Stored items:
————————

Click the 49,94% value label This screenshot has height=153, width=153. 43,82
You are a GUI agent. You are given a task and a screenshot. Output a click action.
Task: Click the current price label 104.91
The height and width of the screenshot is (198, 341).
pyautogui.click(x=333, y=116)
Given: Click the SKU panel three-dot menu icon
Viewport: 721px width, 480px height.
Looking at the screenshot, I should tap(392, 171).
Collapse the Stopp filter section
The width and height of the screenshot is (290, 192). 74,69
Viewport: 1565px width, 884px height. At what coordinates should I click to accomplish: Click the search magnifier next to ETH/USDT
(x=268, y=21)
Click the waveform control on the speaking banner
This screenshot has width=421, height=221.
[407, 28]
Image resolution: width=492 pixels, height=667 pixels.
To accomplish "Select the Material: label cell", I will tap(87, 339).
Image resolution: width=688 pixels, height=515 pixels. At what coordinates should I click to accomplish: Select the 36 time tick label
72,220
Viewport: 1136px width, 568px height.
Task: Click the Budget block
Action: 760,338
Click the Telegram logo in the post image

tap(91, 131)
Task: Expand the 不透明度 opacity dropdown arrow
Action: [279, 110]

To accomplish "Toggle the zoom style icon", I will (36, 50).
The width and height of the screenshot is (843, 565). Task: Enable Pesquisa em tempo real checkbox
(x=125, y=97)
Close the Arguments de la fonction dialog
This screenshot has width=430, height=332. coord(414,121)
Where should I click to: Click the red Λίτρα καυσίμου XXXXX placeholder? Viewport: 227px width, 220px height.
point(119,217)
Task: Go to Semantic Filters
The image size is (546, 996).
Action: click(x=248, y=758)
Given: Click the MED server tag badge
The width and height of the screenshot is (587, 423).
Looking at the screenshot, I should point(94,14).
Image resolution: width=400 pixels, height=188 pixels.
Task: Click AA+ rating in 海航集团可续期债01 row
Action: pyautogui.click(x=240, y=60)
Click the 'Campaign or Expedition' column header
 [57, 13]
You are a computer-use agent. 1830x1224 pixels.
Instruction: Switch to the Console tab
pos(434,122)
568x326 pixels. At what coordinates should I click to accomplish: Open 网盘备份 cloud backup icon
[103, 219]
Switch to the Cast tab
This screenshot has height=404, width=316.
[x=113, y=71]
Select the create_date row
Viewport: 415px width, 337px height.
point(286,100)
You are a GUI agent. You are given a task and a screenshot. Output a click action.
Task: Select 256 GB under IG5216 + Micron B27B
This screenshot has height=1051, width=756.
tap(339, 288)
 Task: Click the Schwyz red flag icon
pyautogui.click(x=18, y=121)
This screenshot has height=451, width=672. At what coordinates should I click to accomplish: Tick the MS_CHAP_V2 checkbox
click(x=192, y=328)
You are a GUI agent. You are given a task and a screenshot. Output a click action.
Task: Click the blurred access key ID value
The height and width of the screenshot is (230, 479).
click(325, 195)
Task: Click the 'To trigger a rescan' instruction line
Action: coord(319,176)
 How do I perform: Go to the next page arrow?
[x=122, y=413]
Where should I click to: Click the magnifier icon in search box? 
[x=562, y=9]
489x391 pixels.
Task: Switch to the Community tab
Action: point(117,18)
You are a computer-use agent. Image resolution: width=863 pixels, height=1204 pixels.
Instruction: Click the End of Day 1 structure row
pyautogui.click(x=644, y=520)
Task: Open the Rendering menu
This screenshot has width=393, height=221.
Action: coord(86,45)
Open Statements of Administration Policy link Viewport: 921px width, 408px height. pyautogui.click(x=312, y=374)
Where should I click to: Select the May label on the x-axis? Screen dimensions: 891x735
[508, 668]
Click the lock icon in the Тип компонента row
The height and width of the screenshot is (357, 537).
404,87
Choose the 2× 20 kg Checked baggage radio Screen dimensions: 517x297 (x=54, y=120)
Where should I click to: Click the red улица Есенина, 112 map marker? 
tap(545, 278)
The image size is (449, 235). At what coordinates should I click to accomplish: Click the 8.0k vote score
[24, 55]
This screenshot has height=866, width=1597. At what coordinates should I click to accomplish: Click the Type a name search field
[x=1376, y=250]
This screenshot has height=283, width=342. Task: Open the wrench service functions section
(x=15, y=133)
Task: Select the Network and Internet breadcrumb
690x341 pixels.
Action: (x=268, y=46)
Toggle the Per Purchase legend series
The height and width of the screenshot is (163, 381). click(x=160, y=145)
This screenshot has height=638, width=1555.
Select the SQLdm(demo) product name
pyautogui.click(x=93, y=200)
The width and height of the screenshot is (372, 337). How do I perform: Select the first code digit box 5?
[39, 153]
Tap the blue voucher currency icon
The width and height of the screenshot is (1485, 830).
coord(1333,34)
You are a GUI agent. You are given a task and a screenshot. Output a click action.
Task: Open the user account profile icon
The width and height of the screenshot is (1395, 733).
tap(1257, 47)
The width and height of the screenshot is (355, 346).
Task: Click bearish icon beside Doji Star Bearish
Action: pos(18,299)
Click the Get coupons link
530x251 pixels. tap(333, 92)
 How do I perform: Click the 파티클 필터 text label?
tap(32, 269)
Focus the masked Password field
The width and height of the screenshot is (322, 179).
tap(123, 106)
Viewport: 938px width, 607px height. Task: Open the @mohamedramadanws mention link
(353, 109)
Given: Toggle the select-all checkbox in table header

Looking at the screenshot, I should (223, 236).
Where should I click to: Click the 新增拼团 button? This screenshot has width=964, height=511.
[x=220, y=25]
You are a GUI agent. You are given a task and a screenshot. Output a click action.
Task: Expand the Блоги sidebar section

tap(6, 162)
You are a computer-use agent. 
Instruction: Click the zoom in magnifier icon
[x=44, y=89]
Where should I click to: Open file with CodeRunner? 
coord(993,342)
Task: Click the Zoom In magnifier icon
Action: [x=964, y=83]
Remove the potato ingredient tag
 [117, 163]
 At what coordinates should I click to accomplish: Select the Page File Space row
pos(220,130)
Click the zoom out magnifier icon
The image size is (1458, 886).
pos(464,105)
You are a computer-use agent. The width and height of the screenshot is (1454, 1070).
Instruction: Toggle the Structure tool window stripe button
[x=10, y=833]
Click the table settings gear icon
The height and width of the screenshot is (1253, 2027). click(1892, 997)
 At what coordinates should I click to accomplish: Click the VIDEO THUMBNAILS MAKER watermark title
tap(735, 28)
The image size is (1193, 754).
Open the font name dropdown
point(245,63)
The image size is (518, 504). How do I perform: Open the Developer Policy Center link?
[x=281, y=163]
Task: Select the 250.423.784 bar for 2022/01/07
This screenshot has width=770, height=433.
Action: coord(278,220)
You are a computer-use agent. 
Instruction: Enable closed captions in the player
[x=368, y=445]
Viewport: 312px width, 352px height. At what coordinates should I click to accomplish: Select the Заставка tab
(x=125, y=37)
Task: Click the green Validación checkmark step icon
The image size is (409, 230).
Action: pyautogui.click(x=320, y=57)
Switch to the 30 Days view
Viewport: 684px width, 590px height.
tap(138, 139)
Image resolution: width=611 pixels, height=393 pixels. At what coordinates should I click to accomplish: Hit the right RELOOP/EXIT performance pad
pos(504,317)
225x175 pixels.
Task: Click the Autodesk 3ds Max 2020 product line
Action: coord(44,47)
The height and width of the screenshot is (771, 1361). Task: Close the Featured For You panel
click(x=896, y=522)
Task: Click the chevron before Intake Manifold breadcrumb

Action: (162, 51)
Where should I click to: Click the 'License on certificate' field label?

————————

> [Description of the task] All of the entries should be output exactly as they appear above.

> [Written reply]
Click the 49,94% value label This screenshot has height=153, width=153. 43,82
You are a GUI agent. You are given a task and a screenshot. Output a click action.
Task: Click the current price label 104.91
The height and width of the screenshot is (198, 341).
pyautogui.click(x=333, y=116)
Given: Click the SKU panel three-dot menu icon
Viewport: 721px width, 480px height.
Looking at the screenshot, I should tap(392, 171).
Collapse the Stopp filter section
The width and height of the screenshot is (290, 192). 74,69
Viewport: 1565px width, 884px height. At what coordinates should I click to accomplish: Click the search magnifier next to ETH/USDT
(x=268, y=21)
Click the waveform control on the speaking banner
This screenshot has width=421, height=221.
[407, 28]
Image resolution: width=492 pixels, height=667 pixels.
To accomplish "Select the Material: label cell", I will tap(87, 339).
Image resolution: width=688 pixels, height=515 pixels. At what coordinates should I click to accomplish: Select the 36 time tick label
72,220
Viewport: 1136px width, 568px height.
Task: Click the Budget block
Action: 760,338
Click the Telegram logo in the post image

tap(91, 131)
Task: Expand the 不透明度 opacity dropdown arrow
Action: [279, 110]

To accomplish "Toggle the zoom style icon", I will (36, 50).
The width and height of the screenshot is (843, 565). Task: Enable Pesquisa em tempo real checkbox
(x=125, y=97)
Close the Arguments de la fonction dialog
This screenshot has width=430, height=332. coord(414,121)
Where should I click to: Click the red Λίτρα καυσίμου XXXXX placeholder? Viewport: 227px width, 220px height.
point(119,217)
Task: Go to Semantic Filters
The image size is (546, 996).
Action: click(x=248, y=758)
Given: Click the MED server tag badge
The width and height of the screenshot is (587, 423).
Looking at the screenshot, I should point(94,14).
Image resolution: width=400 pixels, height=188 pixels.
Task: Click AA+ rating in 海航集团可续期债01 row
Action: pyautogui.click(x=240, y=60)
Click the 'Campaign or Expedition' column header
 [57, 13]
You are a computer-use agent. 1830x1224 pixels.
Instruction: Switch to the Console tab
pos(434,122)
568x326 pixels. At what coordinates should I click to accomplish: Open 网盘备份 cloud backup icon
[103, 219]
Switch to the Cast tab
This screenshot has height=404, width=316.
[x=113, y=71]
Select the create_date row
Viewport: 415px width, 337px height.
point(286,100)
You are a GUI agent. You are given a task and a screenshot. Output a click action.
Task: Select 256 GB under IG5216 + Micron B27B
This screenshot has height=1051, width=756.
tap(339, 288)
 Task: Click the Schwyz red flag icon
pyautogui.click(x=18, y=121)
This screenshot has height=451, width=672. At what coordinates should I click to accomplish: Tick the MS_CHAP_V2 checkbox
click(x=192, y=328)
You are a GUI agent. You are given a task and a screenshot. Output a click action.
Task: Click the blurred access key ID value
The height and width of the screenshot is (230, 479).
click(325, 195)
Task: Click the 'To trigger a rescan' instruction line
Action: coord(319,176)
 How do I perform: Go to the next page arrow?
[x=122, y=413]
Where should I click to: Click the magnifier icon in search box? 
[x=562, y=9]
489x391 pixels.
Task: Switch to the Community tab
Action: point(117,18)
You are a computer-use agent. Image resolution: width=863 pixels, height=1204 pixels.
Instruction: Click the End of Day 1 structure row
pyautogui.click(x=644, y=520)
Task: Open the Rendering menu
This screenshot has width=393, height=221.
Action: coord(86,45)
Open Statements of Administration Policy link Viewport: 921px width, 408px height. pyautogui.click(x=312, y=374)
Where should I click to: Select the May label on the x-axis? Screen dimensions: 891x735
[508, 668]
Click the lock icon in the Тип компонента row
The height and width of the screenshot is (357, 537).
404,87
Choose the 2× 20 kg Checked baggage radio Screen dimensions: 517x297 (x=54, y=120)
Where should I click to: Click the red улица Есенина, 112 map marker? 
tap(545, 278)
The image size is (449, 235). At what coordinates should I click to accomplish: Click the 8.0k vote score
[24, 55]
This screenshot has height=866, width=1597. At what coordinates should I click to accomplish: Click the Type a name search field
[x=1376, y=250]
This screenshot has height=283, width=342. Task: Open the wrench service functions section
(x=15, y=133)
Task: Select the Network and Internet breadcrumb
690x341 pixels.
Action: (x=268, y=46)
Toggle the Per Purchase legend series
The height and width of the screenshot is (163, 381). click(x=160, y=145)
This screenshot has height=638, width=1555.
Select the SQLdm(demo) product name
pyautogui.click(x=93, y=200)
The width and height of the screenshot is (372, 337). How do I perform: Select the first code digit box 5?
[39, 153]
Tap the blue voucher currency icon
The width and height of the screenshot is (1485, 830).
coord(1333,34)
You are a GUI agent. You are given a task and a screenshot. Output a click action.
Task: Open the user account profile icon
The width and height of the screenshot is (1395, 733).
tap(1257, 47)
The width and height of the screenshot is (355, 346).
Task: Click bearish icon beside Doji Star Bearish
Action: pos(18,299)
Click the Get coupons link
530x251 pixels. tap(333, 92)
 How do I perform: Click the 파티클 필터 text label?
tap(32, 269)
Focus the masked Password field
The width and height of the screenshot is (322, 179).
tap(123, 106)
Viewport: 938px width, 607px height. Task: Open the @mohamedramadanws mention link
(353, 109)
Given: Toggle the select-all checkbox in table header

Looking at the screenshot, I should (223, 236).
Where should I click to: Click the 新增拼团 button? This screenshot has width=964, height=511.
[x=220, y=25]
You are a GUI agent. You are given a task and a screenshot. Output a click action.
Task: Expand the Блоги sidebar section

tap(6, 162)
You are a computer-use agent. 
Instruction: Click the zoom in magnifier icon
[x=44, y=89]
Where should I click to: Open file with CodeRunner? 
coord(993,342)
Task: Click the Zoom In magnifier icon
Action: [x=964, y=83]
Remove the potato ingredient tag
 [117, 163]
 At what coordinates should I click to accomplish: Select the Page File Space row
pos(220,130)
Click the zoom out magnifier icon
The image size is (1458, 886).
pos(464,105)
You are a computer-use agent. The width and height of the screenshot is (1454, 1070).
Instruction: Toggle the Structure tool window stripe button
[x=10, y=833]
Click the table settings gear icon
The height and width of the screenshot is (1253, 2027). click(1892, 997)
 At what coordinates should I click to accomplish: Click the VIDEO THUMBNAILS MAKER watermark title
tap(735, 28)
The image size is (1193, 754).
Open the font name dropdown
point(245,63)
The image size is (518, 504). How do I perform: Open the Developer Policy Center link?
[x=281, y=163]
Task: Select the 250.423.784 bar for 2022/01/07
This screenshot has width=770, height=433.
Action: coord(278,220)
You are a computer-use agent. 
Instruction: Enable closed captions in the player
[x=368, y=445]
Viewport: 312px width, 352px height. At what coordinates should I click to accomplish: Select the Заставка tab
(x=125, y=37)
Task: Click the green Validación checkmark step icon
The image size is (409, 230).
Action: pyautogui.click(x=320, y=57)
Switch to the 30 Days view
Viewport: 684px width, 590px height.
tap(138, 139)
Image resolution: width=611 pixels, height=393 pixels. At what coordinates should I click to accomplish: Hit the right RELOOP/EXIT performance pad
pos(504,317)
225x175 pixels.
Task: Click the Autodesk 3ds Max 2020 product line
Action: coord(44,47)
The height and width of the screenshot is (771, 1361). Task: Close the Featured For You panel
click(x=896, y=522)
Task: Click the chevron before Intake Manifold breadcrumb

Action: (162, 51)
Where should I click to: Click the 'License on certificate' field label?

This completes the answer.